Re: [whatwg] How to determine content-type of file: protocol from Gordon P. Hemsley on 2014-07-27 (public-whatwg-archive@w3.org from July 2014)

From: Gordon P. Hemsley <me@gphemsley.org>
Date: Sun, 27 Jul 2014 18:34:48 -0400
To: duanyao <duanyao@ustc.edu>, whatwg@whatwg.org
Message-ID: <53D57E88.1030108@gphemsley.org>
Sorry for the delay in responding. Your message fell through the cracks 
in my e-mail filters.

On 07/17/2014 08:26 AM, duanyao wrote:
> Hi,
>
> My first question is about a rule in MIME Sniffing specification (http://mimesniff.spec.whatwg.org):
>
>     5.1 Interpreting the resource metadata
>     ...
>     If the resource is retrieved directly from the file system, set supplied-type to the MIME type
>     provided by the file system.
>
> As far as I know, no main-stream file systems record MIME type for files. Does the spec actually want to say "provided by the operating system" or
> "provided by the file name extension"?

Yeah, you've hit a known (though apparently unrecorded) bug in the spec, 
originally pointed out to me by Boris Zbarsky via IRC many months ago. 
The intent here is basically just "whatever the computer says it 
is"—whether that be via the file system, the operating system, or 
whatever, and whether it uses magic bytes, file extensions, or whatever.

In other words, feel free to read that as "the correct behavior is 
undefined/unknown" at this point.

> My second question is: does above rule apply equally to both fetching static resources (top level, iframe, img, etc) and XMLHttpRequest?
>
> It seems all browsers try to figure out actual type for local static resources, so that .htm and .xhtml files are rendered as HTML and XHTML respectively,
> so far so good.
>
> But when it comes to XHR, things are different.
>
> Firefox(31) set Content-Type header to 'application/xml' for local files of any type; and if setting xhr.responseType = 'document', response is parsed as XML;
> also if setting xhr.responseType = 'blob', blob.type is always 'application/xml'. This is significantly diverse from static fetching behavior.
>
> Chromium(34) set Content-Type header to null for local files of any type; but if setting xhr.responseType = 'document', response is parsed according to its actual type,
> i.e. .htm as HTML and .xhtml as XHTML; and if setting xhr.responseType = 'blob', blob.type is the file's actual type, i.e. 'text/html' for .htm and 'application/xhtml+xml'
> for .xhtml.

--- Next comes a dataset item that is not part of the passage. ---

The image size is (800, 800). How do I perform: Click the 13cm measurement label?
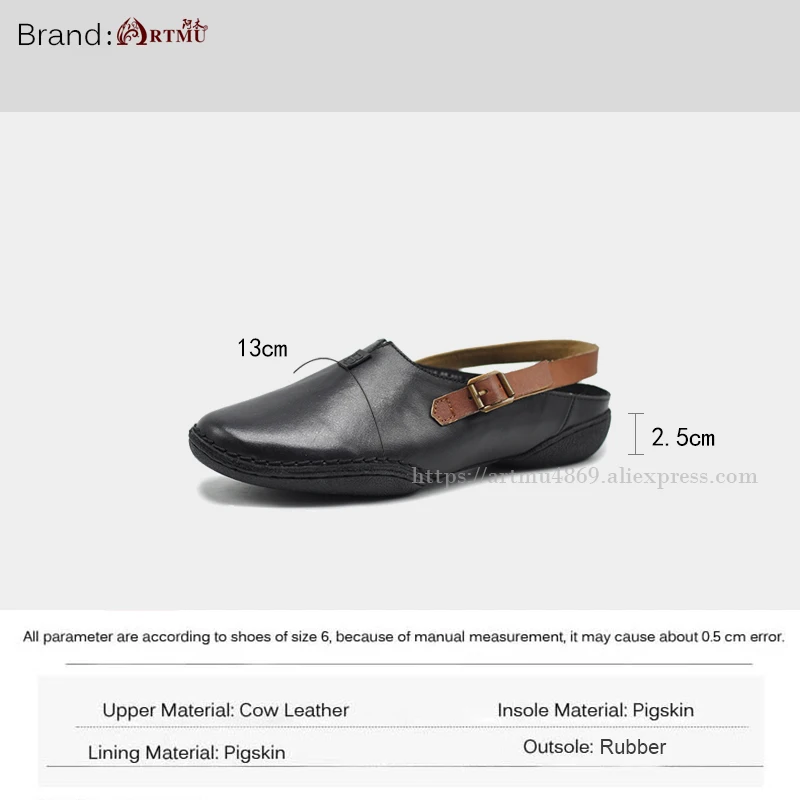pos(263,348)
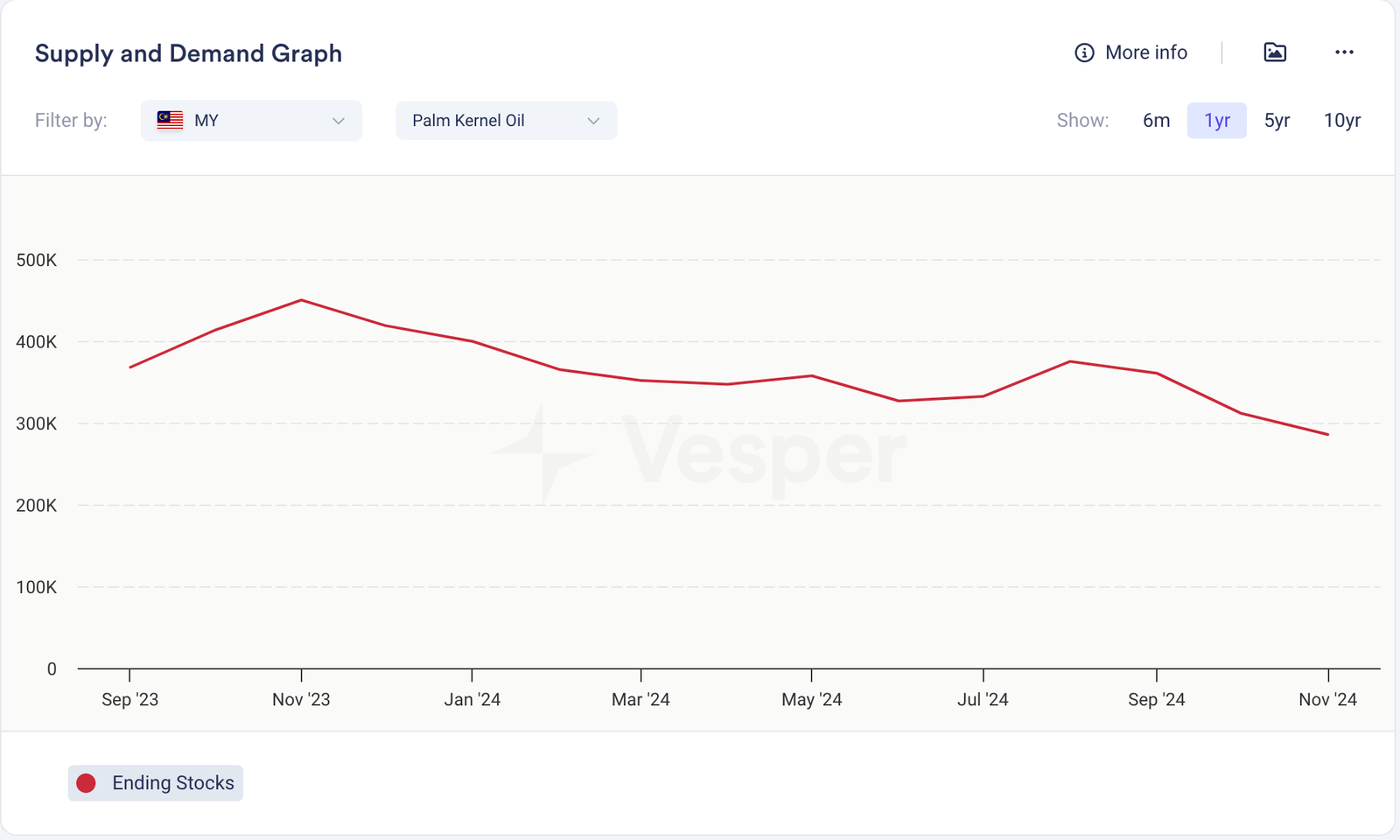Open the three-dot options menu
This screenshot has width=1400, height=840.
tap(1344, 52)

This is similar to static fetching behavior, however Content-Type header is missing.
>
> I think rule 5.1 should be applied to both static fetching and XHR consistently. Browsers should set Content-Type header to local files' actual type for XHR, and interpret
> them accordingly. But firefox developers think this would break some existing codes that already rely on firefox's behavior
> (see https://bugzilla.mozilla.org/show_bug.cgi?id=1037762).
>
> What do you think?
>
> Regards,
>      Duan Yao.
>
>

Anne's the person to ask about XHR first, I think. I don't want to make 
any judgements or claims until I hear his view on the situation.

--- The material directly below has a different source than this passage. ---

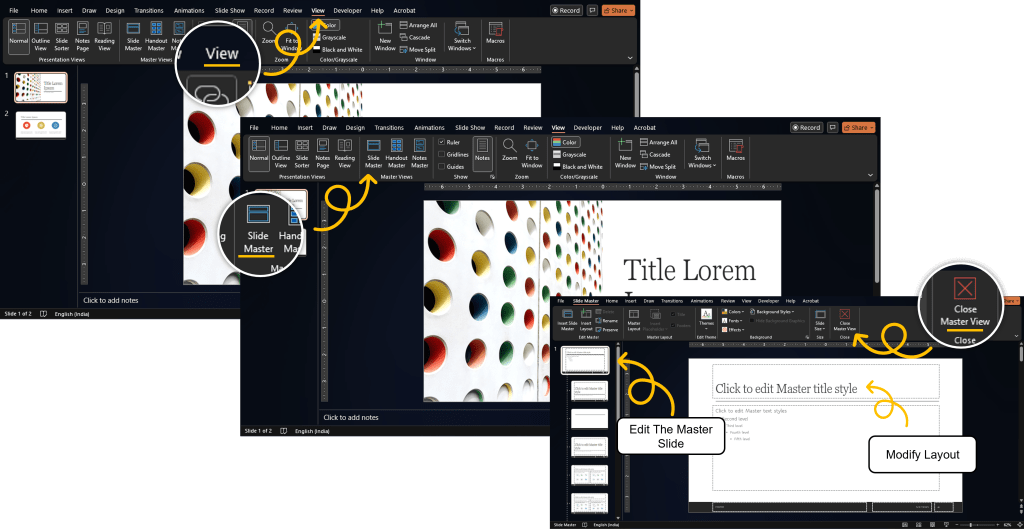Click Close Master View in the ribbon
Image resolution: width=1024 pixels, height=529 pixels.
tap(844, 319)
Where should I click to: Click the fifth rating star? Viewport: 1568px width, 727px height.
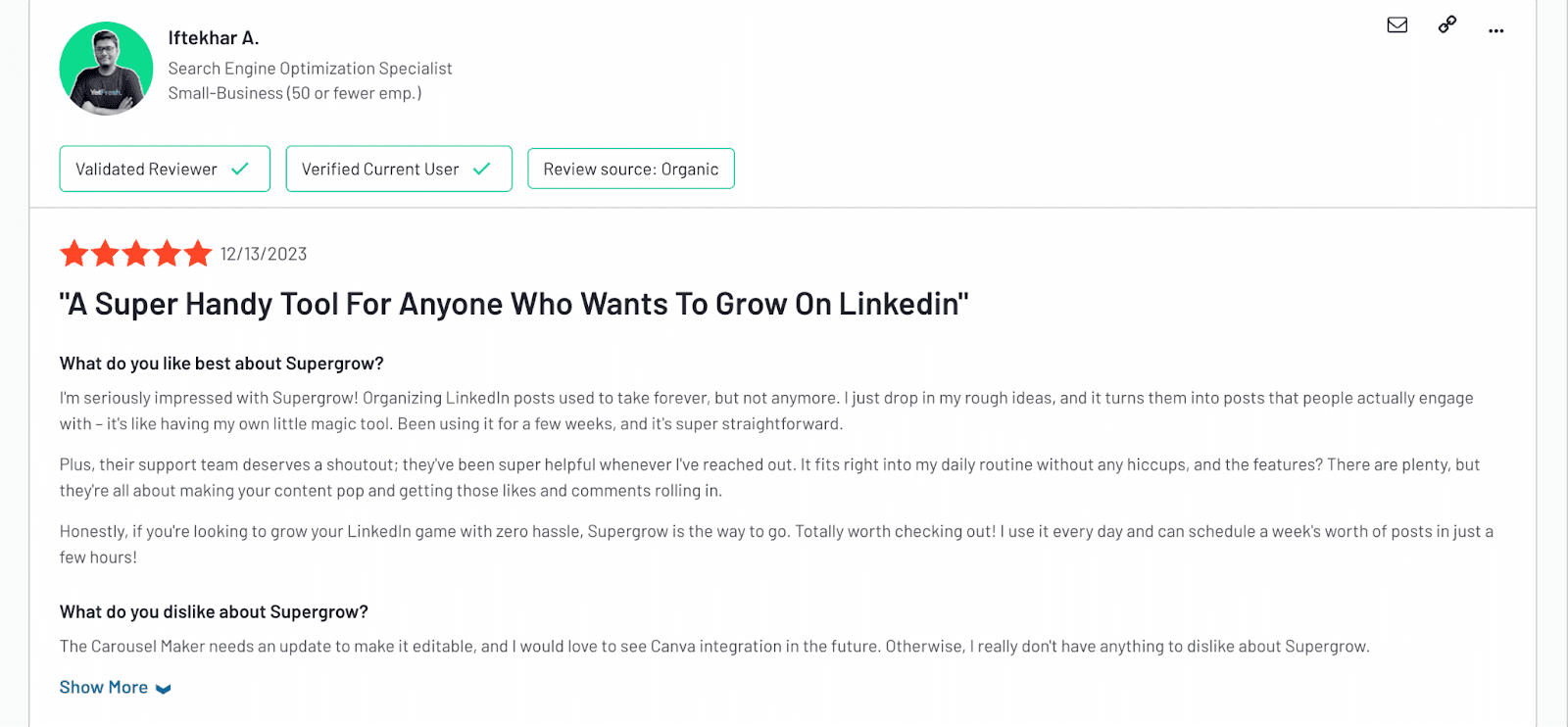[198, 254]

That being said, I created the Contexts wiki article [1] and began 
splitting up the mimesniff spec according to contexts [2] in an effort 
to clarify this situation and make sure that all bases were covered. 
It's still a work in progress, awaiting feedback from implementers and 
other spec writers.

I agree that there's a hole in how mimesniff, XHR, and Contexts 
intersect, and I'll be happy to update mimesniff to fill it, if that's 
determined to be the best course of action.

HTH,
Gordon

[1] http://wiki.whatwg.org/wiki/Contexts
[2] http://mimesniff.spec.whatwg.org/#context-specific-sniffing

-- 
Gordon P. Hemsley
me@gphemsley.org
http://gphemsley.org/
Received on Sunday, 27 July 2014 22:35:15 UTC